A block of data
□ □ □ □ □ □ □

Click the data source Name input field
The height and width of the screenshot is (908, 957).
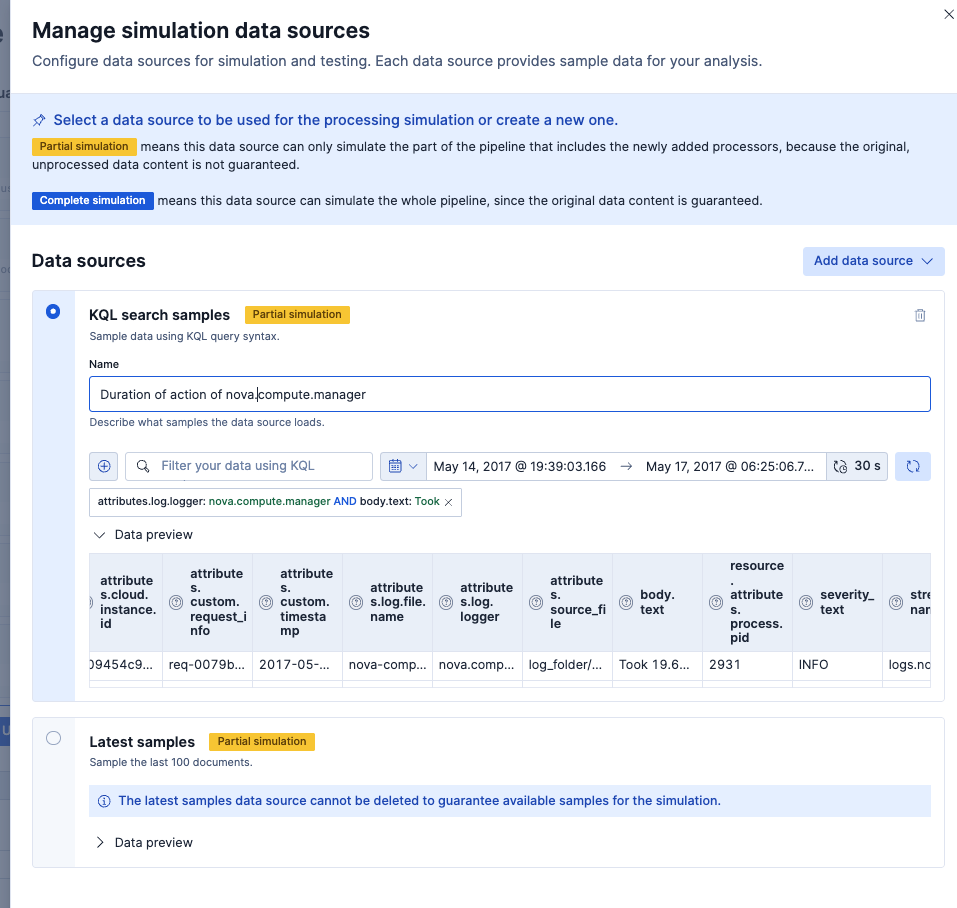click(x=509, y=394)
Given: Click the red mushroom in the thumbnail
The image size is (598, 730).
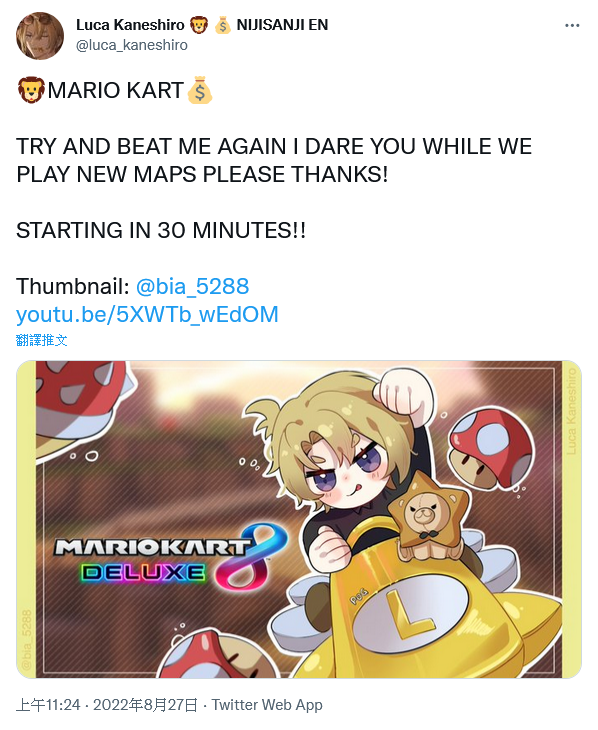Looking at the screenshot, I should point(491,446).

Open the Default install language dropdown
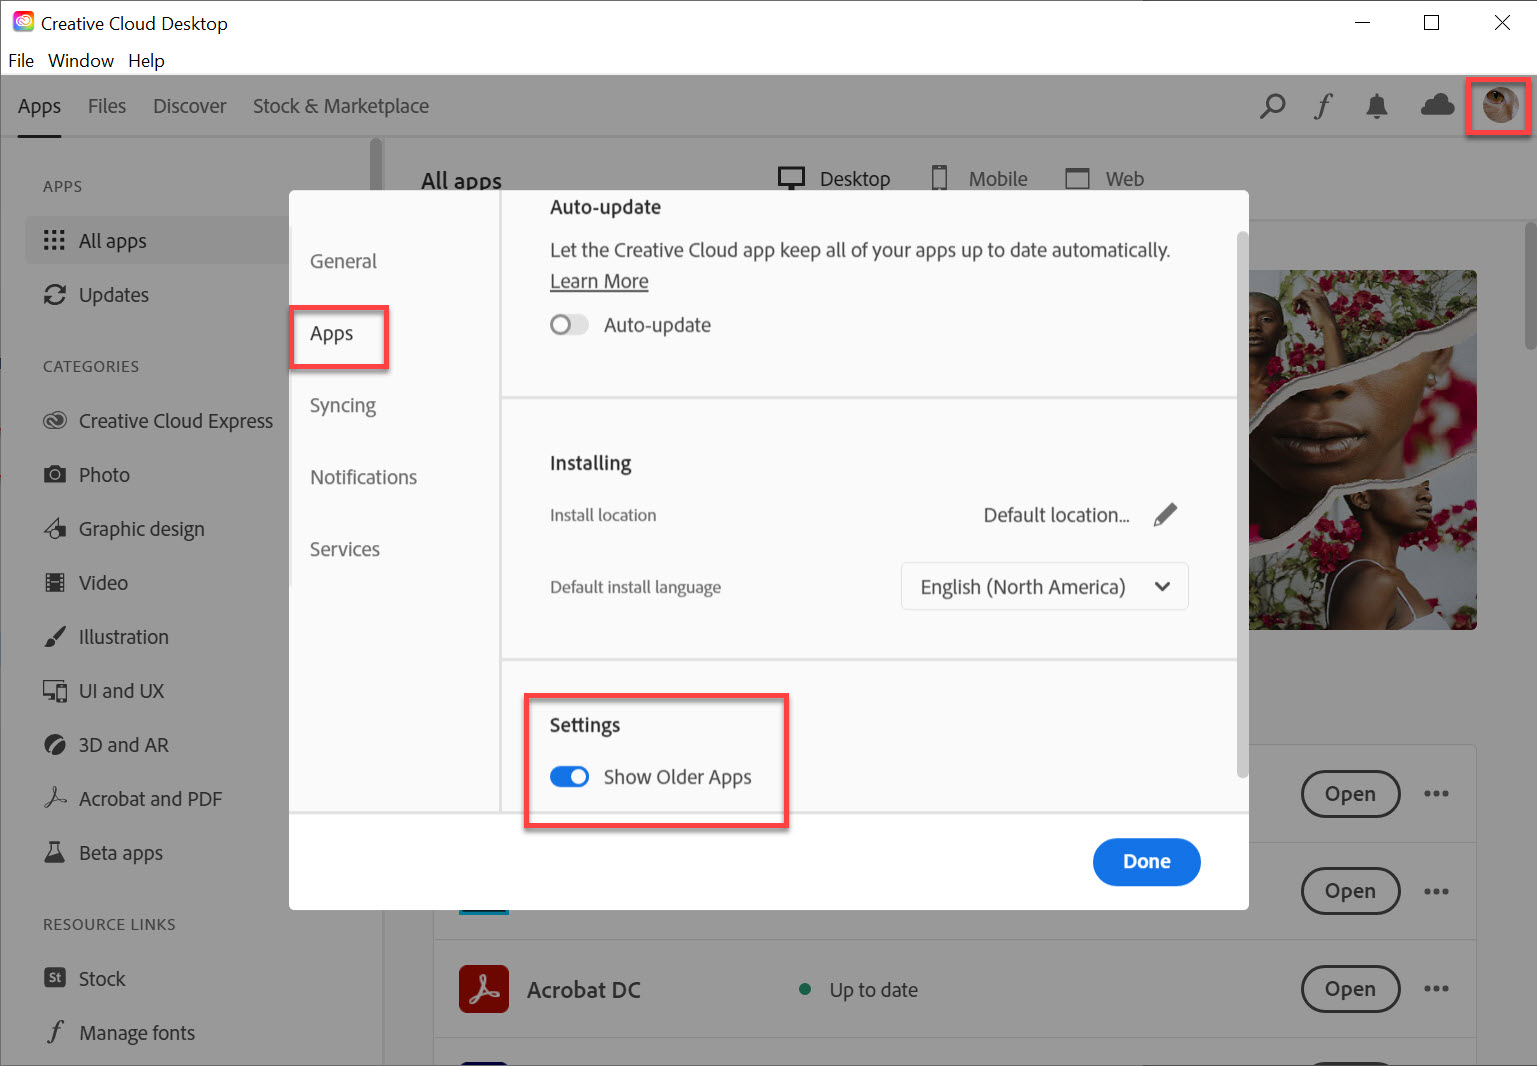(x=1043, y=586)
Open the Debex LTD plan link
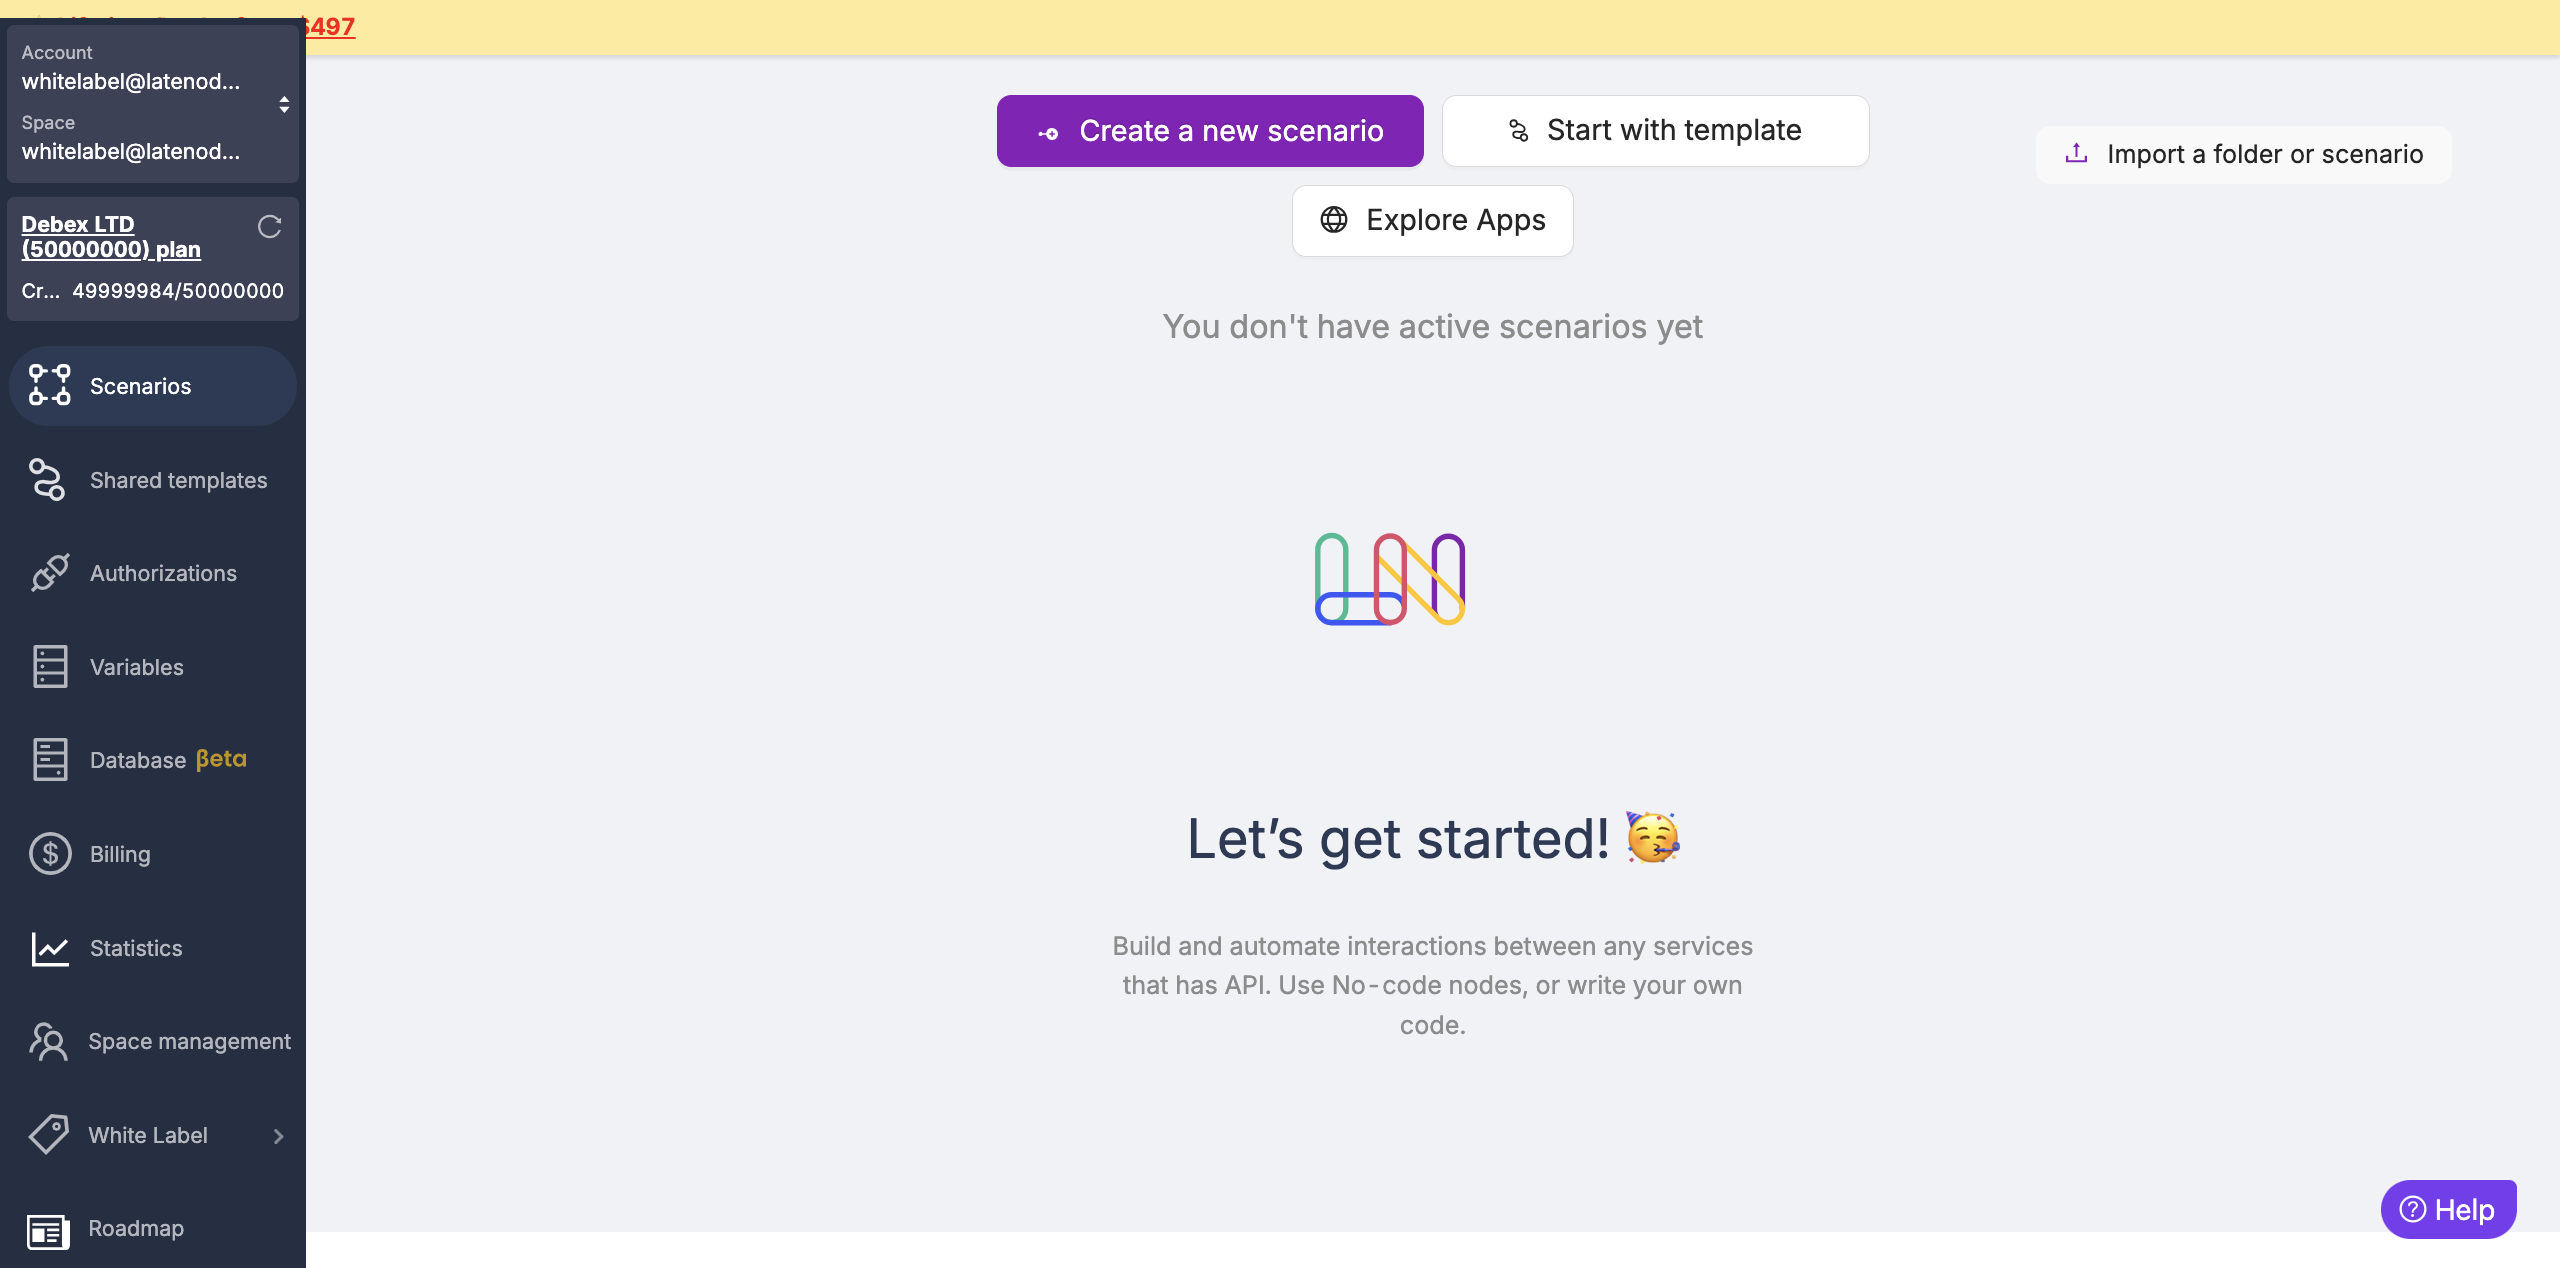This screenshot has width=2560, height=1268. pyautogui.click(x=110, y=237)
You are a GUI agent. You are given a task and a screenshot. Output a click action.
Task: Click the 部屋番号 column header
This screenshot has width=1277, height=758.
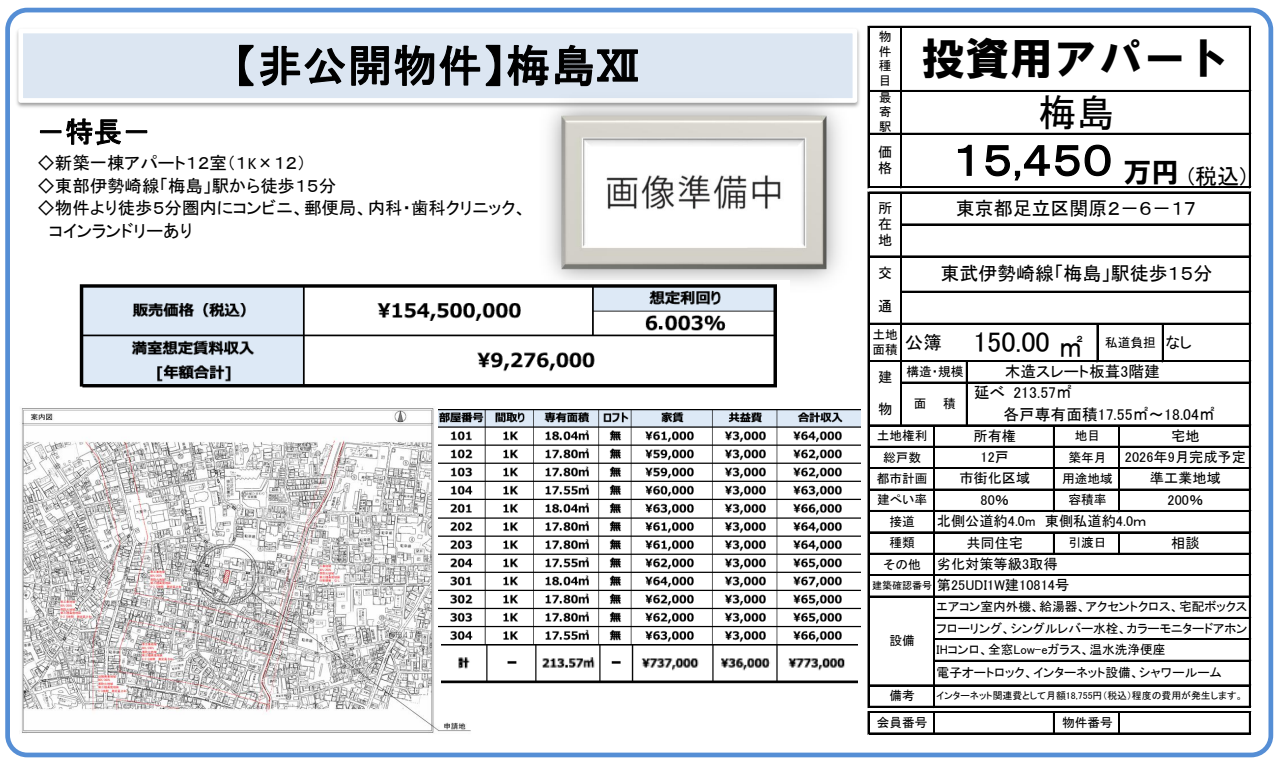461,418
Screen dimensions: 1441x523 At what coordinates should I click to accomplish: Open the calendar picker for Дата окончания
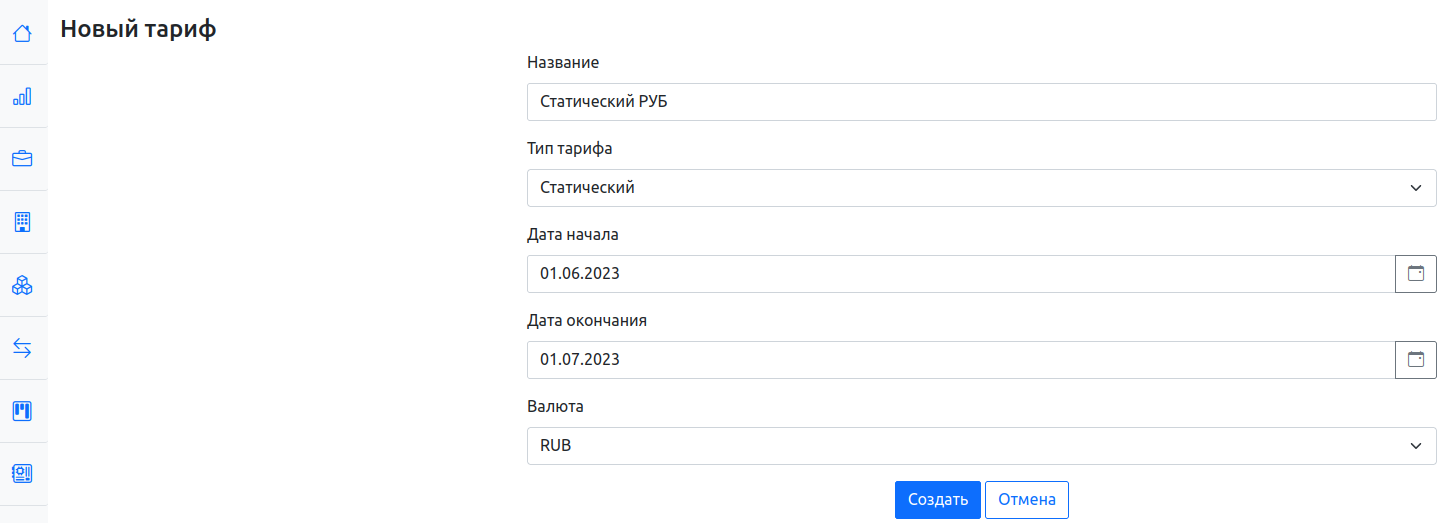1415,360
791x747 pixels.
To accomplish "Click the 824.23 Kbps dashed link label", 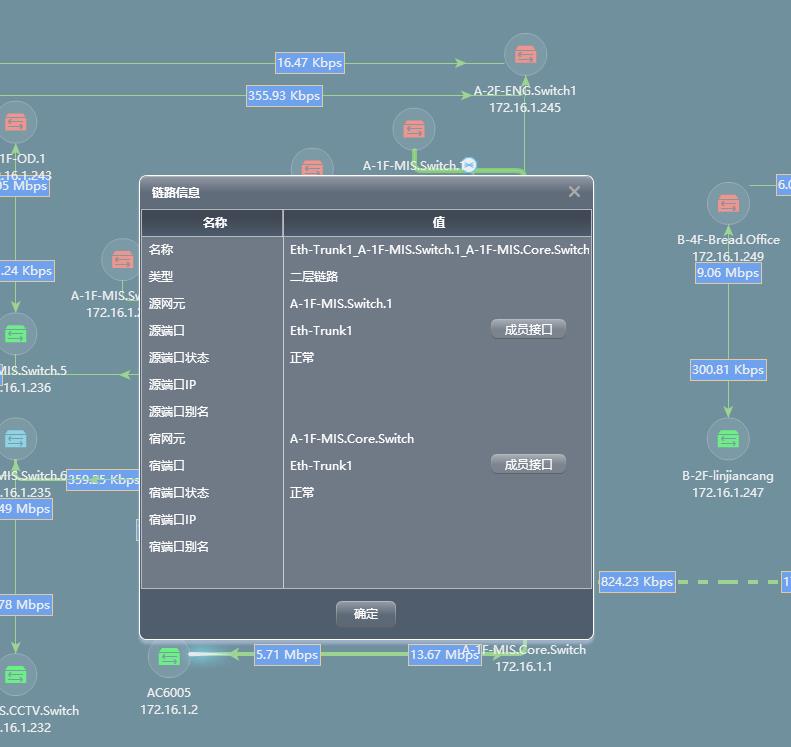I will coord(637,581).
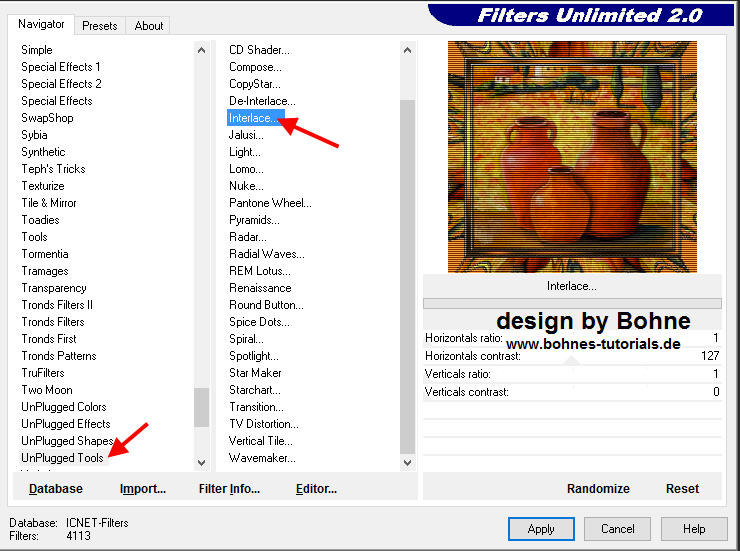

□ □ □ □ □ □ □

▶ [Request]: Count the lines in the data above that contain the string "Open". Reply with the number only.

▶ [Finished task]: 3